The company stated that with power prices easing, earning momentum is slowing. Underlying profit after tax for 2019 is expected to be between $970 million and $1,070 million, including $120 million of cost cuts.
‘While wholesale electricity prices have already begun to fall over the past 12 months, policy certainty is key to encouraging the additional generation supply that will place further downward pressure on prices and benefit consumers over time,’ said Andy Vesey, CEO of AGL.
What is AGL doing to ensure long-term success?
Mr Vesey acknowledged that many Australian households are facing cost-of-living pressures as a result of higher energy bills and confirmed that AGL has plans to address the issue.
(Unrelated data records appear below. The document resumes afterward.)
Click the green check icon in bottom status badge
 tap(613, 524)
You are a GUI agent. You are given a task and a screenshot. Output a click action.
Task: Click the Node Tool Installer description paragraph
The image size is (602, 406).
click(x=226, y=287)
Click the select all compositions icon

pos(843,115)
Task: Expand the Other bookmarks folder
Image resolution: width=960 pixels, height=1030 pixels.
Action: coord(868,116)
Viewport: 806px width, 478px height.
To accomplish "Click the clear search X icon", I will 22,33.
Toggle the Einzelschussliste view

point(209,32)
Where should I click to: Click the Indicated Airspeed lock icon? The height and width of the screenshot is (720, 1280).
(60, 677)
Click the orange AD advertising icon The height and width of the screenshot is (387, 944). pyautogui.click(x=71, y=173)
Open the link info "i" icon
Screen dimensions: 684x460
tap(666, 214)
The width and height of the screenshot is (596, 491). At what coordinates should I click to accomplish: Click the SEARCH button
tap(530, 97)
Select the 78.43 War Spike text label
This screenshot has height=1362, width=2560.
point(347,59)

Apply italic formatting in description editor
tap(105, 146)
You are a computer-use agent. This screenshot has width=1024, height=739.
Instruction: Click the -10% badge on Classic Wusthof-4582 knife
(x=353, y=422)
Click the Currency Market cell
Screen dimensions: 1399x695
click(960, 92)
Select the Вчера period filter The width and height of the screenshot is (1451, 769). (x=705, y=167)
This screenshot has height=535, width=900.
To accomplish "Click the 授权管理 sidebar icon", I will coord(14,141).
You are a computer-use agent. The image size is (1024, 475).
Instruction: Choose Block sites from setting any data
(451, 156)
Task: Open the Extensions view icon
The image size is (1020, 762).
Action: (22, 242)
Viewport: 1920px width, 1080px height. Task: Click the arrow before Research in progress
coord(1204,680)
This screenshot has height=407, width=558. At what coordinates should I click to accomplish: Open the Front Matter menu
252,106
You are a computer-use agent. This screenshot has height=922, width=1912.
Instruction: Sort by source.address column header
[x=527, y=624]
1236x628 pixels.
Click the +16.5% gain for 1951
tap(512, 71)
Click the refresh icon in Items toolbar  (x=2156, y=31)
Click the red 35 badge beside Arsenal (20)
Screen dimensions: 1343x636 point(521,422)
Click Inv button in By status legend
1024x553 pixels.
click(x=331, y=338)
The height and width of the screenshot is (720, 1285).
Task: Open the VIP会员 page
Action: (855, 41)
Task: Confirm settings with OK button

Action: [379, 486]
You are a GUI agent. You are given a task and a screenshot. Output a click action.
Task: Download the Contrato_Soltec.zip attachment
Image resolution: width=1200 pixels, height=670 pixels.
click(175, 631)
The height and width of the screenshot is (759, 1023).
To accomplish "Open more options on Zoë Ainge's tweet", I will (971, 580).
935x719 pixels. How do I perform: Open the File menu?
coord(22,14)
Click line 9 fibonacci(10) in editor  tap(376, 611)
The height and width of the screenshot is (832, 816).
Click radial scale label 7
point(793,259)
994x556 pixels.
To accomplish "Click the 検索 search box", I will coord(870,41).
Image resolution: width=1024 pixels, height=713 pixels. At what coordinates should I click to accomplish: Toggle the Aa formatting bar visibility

‘We are investing to create new supply in the market. AGL and our partners are currently developing 1,215 megawatts of new generation capacity, representing investment of more than $2 billion, more than any other company in Australia. This includes Australia’s largest wind farm at Coopers Gap in Queensland, a new dual-fuel power station at Barker Inlet in South Australia and, in New South Wales, an expansion of our Bayswater coal-fired power station, development of a new gas-fired power station at Newcastle, and the Silverton Wind Farm.’
AGL also announced the launch of a hardship program to assist vulnerable customers, including $50 million of hardship debt relief and loyalty discounts for customers who have been with the company more than two years.
There is no doubt that AGL is heading for some tough times ahead, however their approach to the situation is definitely admirable. Investors should really give them more credit.